The more he read the tormented words, the more Dear was convinced the letter had not been written to Jason but, rather, by him. Taking it to expert handwriting analyst Don Lehew along with samples of Simpson's writing from discarded documents that had been found in the young man's curbside trash container, Dear was told that the handwriting on the letter was Jason Simpson's.

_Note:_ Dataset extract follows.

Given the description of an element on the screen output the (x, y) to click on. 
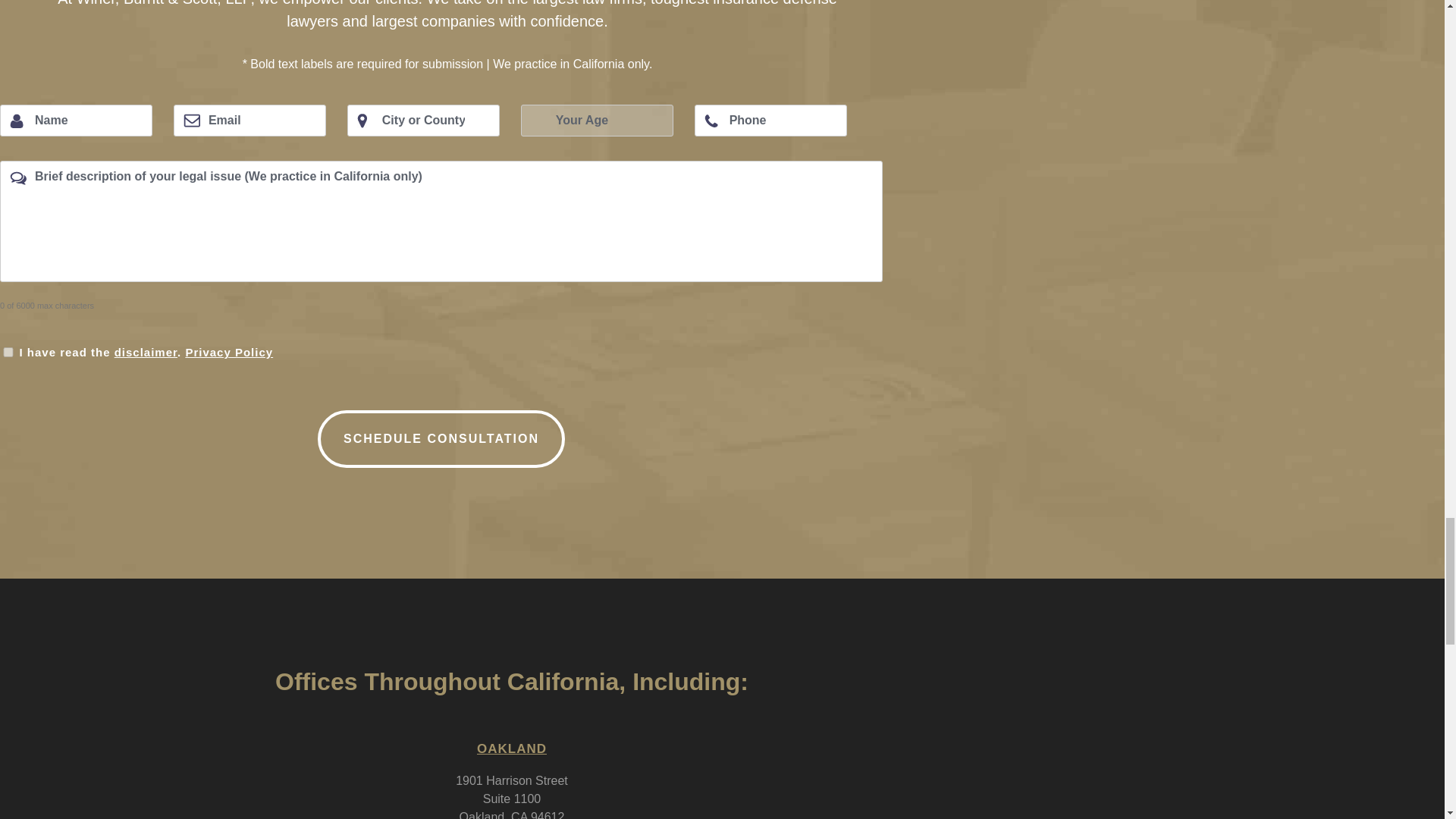
Schedule Consultation (440, 438)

As one listens to Dear, reviews the material he's collected and reads his book, there is no single revelation that causes one to view Jason Simpson as a suspect. Rather, it is the accumulation of facts that give credibility to his cause that Jason Simpson should have been at least considered a suspect by police. What Dear has accomplished is not a resolution of the case but, rather, suggests a starting point for an investigation.

"That," he says, "is all I set out to do."

Meanwhile, Dear is back in the public eye. The British Broadcasting Corp. recently aired a documentary titled O.J.: The Untold Story, in which it introduced much of Dear's evidence. Radio talk shows are now calling to interview him about his new book. Recently, Dear says, a 60 Minutes producer phoned to discuss the possibility of taking yet another look at the case.

Even in semiretirement, the spotlight continues to shine in his direction.

Editor's note No. 1: In 1989, Carlton Stowers co-wrote Please...Don't Kill Me (Houghton Mifflin) with Bill Dear.

Editor's note No. 2: This is a book report. The Observer takes no position on Dear's theory. And to the Dream Team: Please don't sue us.

-- Anonymous, April 19, 2001

Answers

I had seen information surfacing shortly after the murders that was suggesting OJ's son could have been directly involved, yet nothing further was followed up on that matter by the police, as noted above. At the time, I had a "hunch" or intuitive feeling the son was somehow part of that tragedy. What is presented above seems reasonable to me.